Meine Haltung zur Einführung der Pkw-Maut

27. März 2015

Heute habe ich dem Gesetz zur Einführung der Infrastrukturabgabe (Pkw-Maut) zugestimmt. Im Koalitionsvertrag hatten wir die Maut auf Drängen der CSU vereinbart, wenn sie für deutsche Autohalter kostenneutral bleibt und die Ausgestaltung mit EU-Recht im Einklang steht. Es ist ja grundsätzlich zu begrüßen, wenn auch ausländische Nutzer unserer Fernstraßen an den Kosten des Erhalts der Straßen beteiligt werden.

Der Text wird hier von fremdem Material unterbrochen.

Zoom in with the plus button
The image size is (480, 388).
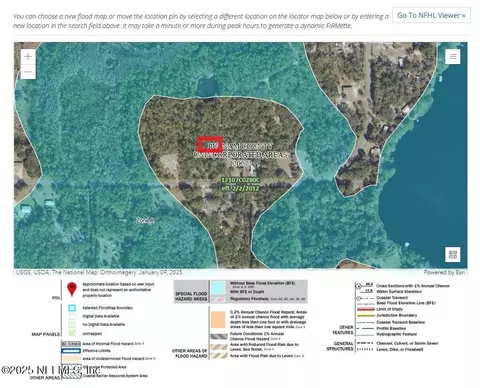[28, 57]
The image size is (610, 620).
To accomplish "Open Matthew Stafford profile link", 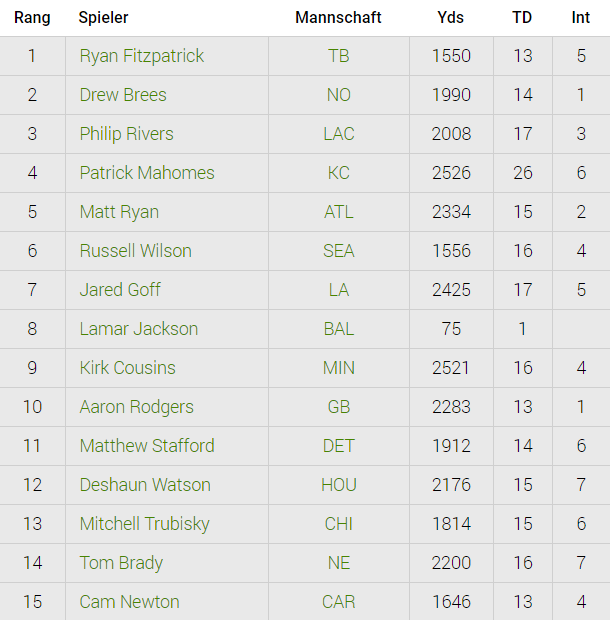I will click(147, 446).
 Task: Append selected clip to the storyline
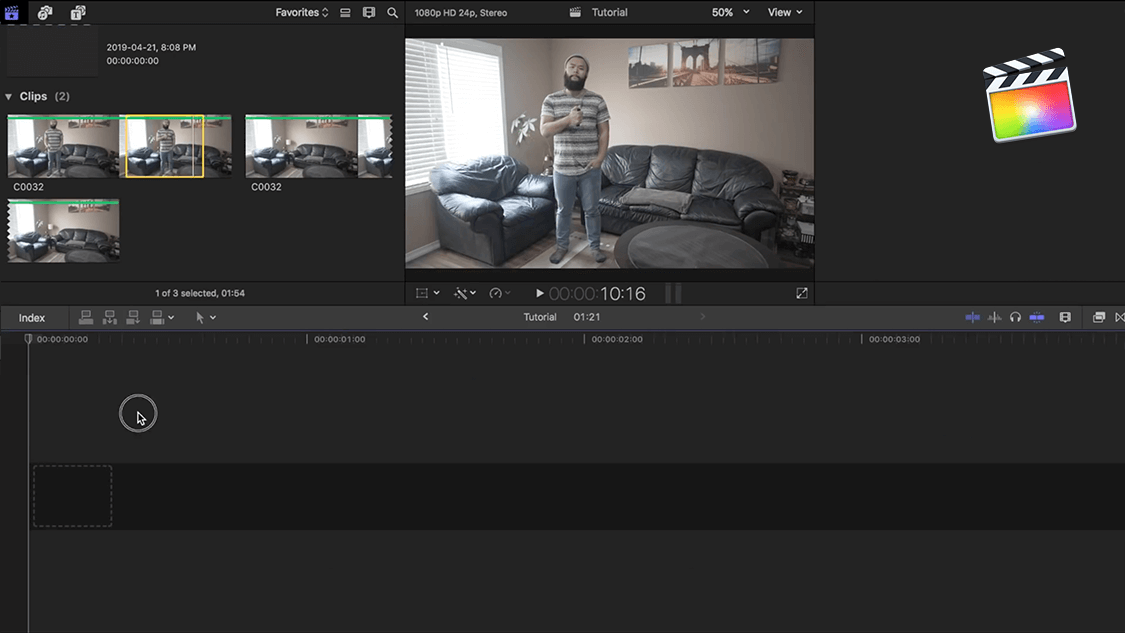(x=132, y=317)
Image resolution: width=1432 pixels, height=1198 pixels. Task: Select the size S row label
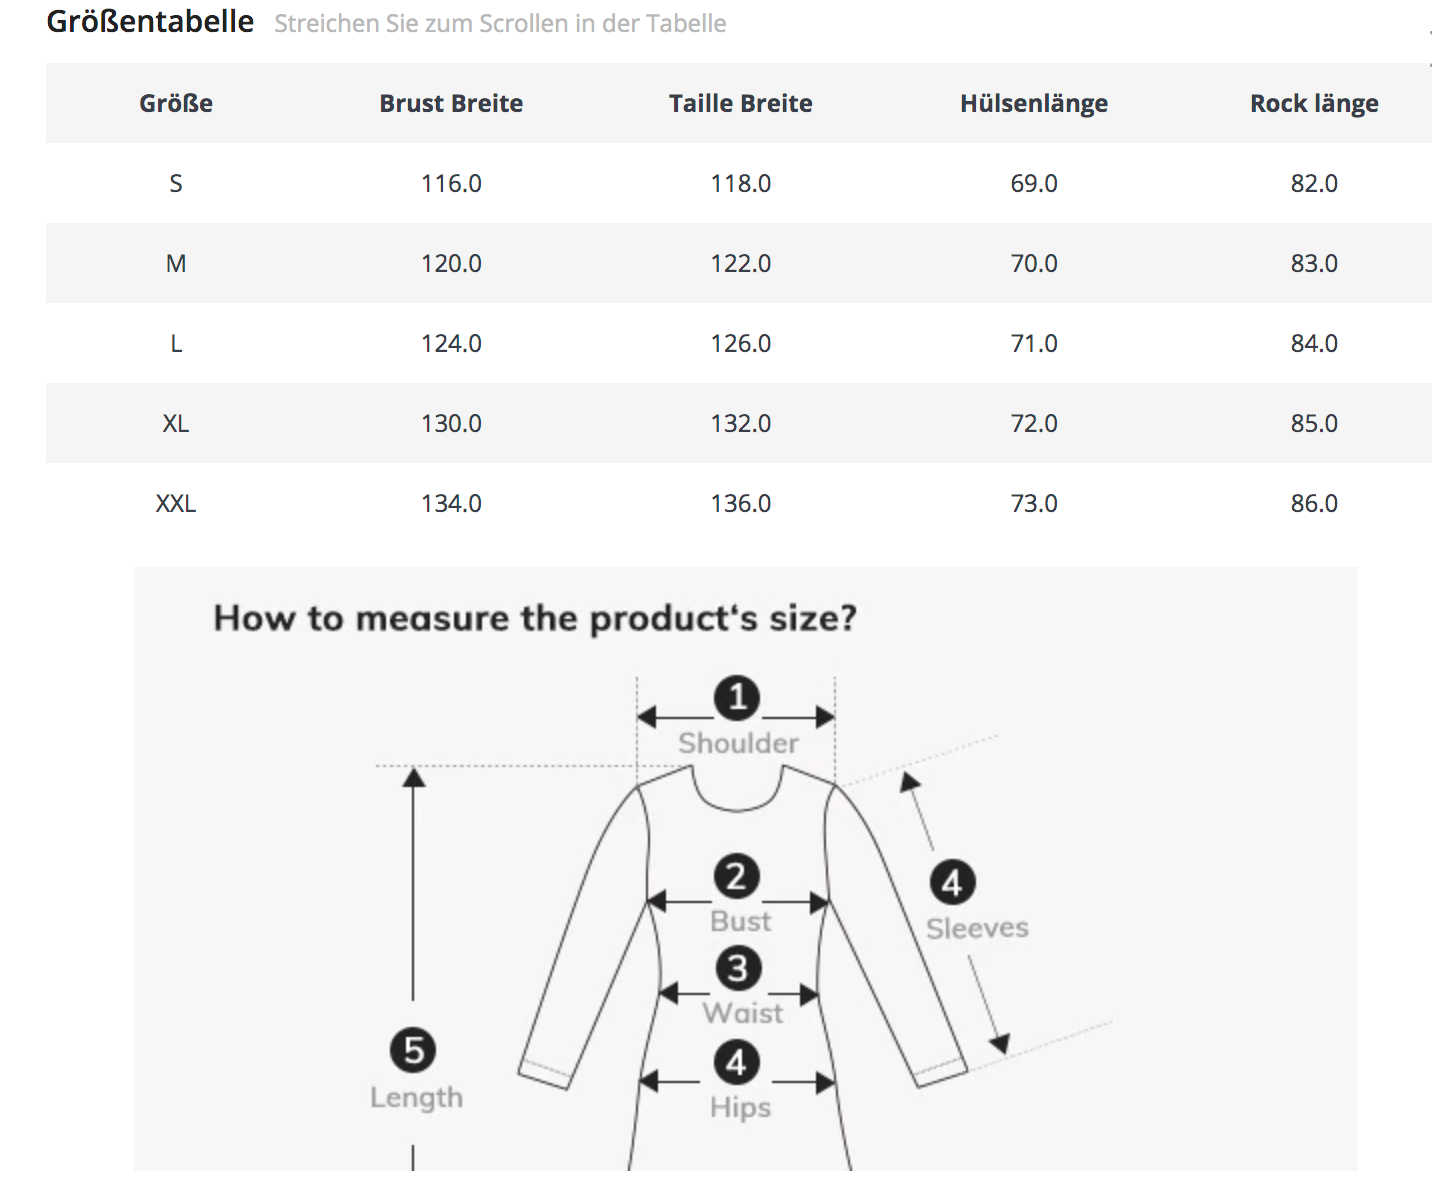click(x=176, y=183)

Aus nordrhein-westfälischer Sicht hatten wir als Landesgruppe im letzten Sommer massive Bedenken bezüglich der Wirkung im Grenzgebiet zu Holland und Belgien geäußert. Wir wollen ja nicht, dass die gute Nachbarschaft, bei der man im Dorf im Nachbarland Besorgungen erledigt oder Freunde besucht, gleich eine Mautpflicht begründet. Diese Bedenken hat der Bundesverkehrsminister durch entsprechende Regelungen für grenznahe Gebiete ausgeräumt. Auch die Übereinstimmung mit EU-Recht sei nun gewährleistet, so die Rechtsexperten in Regierung und Fraktion. Ich bin mir da nicht sicher. Eine juristische Prüfung durch die EU-Kommission wird hier letzte Klarheit bringen. Deutsche Autofahrer bekommen für die Kosten der Vignette eine entsprechende Kfz-Steuersenkung.

Bleibt die Frage, ob die Pkw-Maut in ihrem Erhebungsaufwand in einem angemessenen Verhältnis zu ihrem Ertrag steht. Das Bundesverkehrsministerium behauptet: Ja! In zwei Jahren ist durch den heutigen Beschluss eine Überprüfung vorgesehen.

Unter diesen Voraussetzungen sah ich mich heute in der Lage, dem Gesetz zuzustimmen.